La participación de estas fuerzas en el proceso político se elevó exponencialmente luego de la muerte de Perón y con el comienzo de la llamada “Misión Ivanissevich”, desde septiembre de 1974, cuando Taiana fue relevado del ministerio y tomó su lugar Oscar Ivanisevich. Desde su cartera se llamó a una cruzada violenta para “depurar” las universidades, restablecer las jerarquías y la disciplina. Se designaron funcionarios que se reconocían a sí mismos como fascistas, como era el caso de Alberto Ottalagano, nuevo rector de la UBA, fueron cesanteados cerca de 30.000 docentes y, según Inés Izaguirre, los ataques armados costaron la vida de más de 100 universitarios. En las facultades se establecieron controles de accesos y se organizaron cuerpos de celadores, muchos de ellos reclutados de agrupamientos parapoliciales. Ottalagano e Ivanissevich eran peronistas de pura cepa. El ministro había sido rector de la UBA durante la primera y segunda presidencia de Perón y, en consecuencia convocó a varios decanos de la época de Quartino, como el mencionado Zardini. Éstos se sumaron a la gran cantidad de funcionarios con actitudes que producían perplejidad, como el presbítero Raúl Sánchez Abelenda, que recorría lenta y pesadamente los pasillos de Filosofía y Letras con un incienso bamboleante al costado de su cuerpo con el propósito de exorcizar el edificio poseso por el demonio marxista.

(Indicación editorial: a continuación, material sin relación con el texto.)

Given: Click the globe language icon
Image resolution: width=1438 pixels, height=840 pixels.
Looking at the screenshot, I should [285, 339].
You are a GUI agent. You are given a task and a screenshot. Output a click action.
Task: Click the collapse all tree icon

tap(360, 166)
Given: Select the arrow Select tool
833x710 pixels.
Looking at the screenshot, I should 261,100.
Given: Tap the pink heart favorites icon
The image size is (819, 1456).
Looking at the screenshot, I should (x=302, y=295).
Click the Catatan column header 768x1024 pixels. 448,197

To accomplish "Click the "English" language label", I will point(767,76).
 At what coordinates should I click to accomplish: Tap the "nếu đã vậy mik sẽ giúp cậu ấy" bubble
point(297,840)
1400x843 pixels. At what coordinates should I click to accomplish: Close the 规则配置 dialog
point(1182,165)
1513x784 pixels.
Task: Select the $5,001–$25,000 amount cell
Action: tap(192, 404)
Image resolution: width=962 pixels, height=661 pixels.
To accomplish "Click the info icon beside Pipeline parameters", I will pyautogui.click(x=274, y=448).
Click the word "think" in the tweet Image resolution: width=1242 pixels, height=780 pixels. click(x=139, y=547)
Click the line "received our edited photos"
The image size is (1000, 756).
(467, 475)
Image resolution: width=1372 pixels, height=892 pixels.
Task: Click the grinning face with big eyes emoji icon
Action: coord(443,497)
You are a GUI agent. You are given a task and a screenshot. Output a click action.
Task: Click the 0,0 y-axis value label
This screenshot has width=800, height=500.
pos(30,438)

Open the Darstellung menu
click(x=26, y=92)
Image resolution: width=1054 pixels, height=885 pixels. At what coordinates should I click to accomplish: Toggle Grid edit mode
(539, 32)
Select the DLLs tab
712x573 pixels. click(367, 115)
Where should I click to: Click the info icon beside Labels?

Como conclusión quiero señalar la necesidad de pensar la experiencia comentada en términos de las estrategias que asumía en los hechos el movimiento estudiantil. A diferencia del período anterior, en 1973 la nueva democracia y la presencia juvenil en los despachos inspiraron la idea de que el Estado y los partidos políticos de la burguesía argentina eran capaces de producir las transformaciones reclamadas. Esto resultó así para el activismo y, en buena medida también para parte de las bases que no venía participando de los enfrentamientos previos. La masividad de las elecciones en la UBA aquel año, las primeras legales en mucho tiempo, alentadas por las autoridades, donde triunfaron la JUP y sus aliados, fueron celebradas como muestra de “madurez política del estudiantado”, que “se encuentra lejos del ultraizquierdismo” y en sintonía con los partidos mayoritarios. Cuando esos mismos partidos y el Estado se volvieron sobre el activismo universitario y ejercieron el terrorismo, no había forma de organizar la resistencia, pues ya habían sido largamente legitimados por la dirigencia estudiantil. Se trató de la tragedia de una generación militante.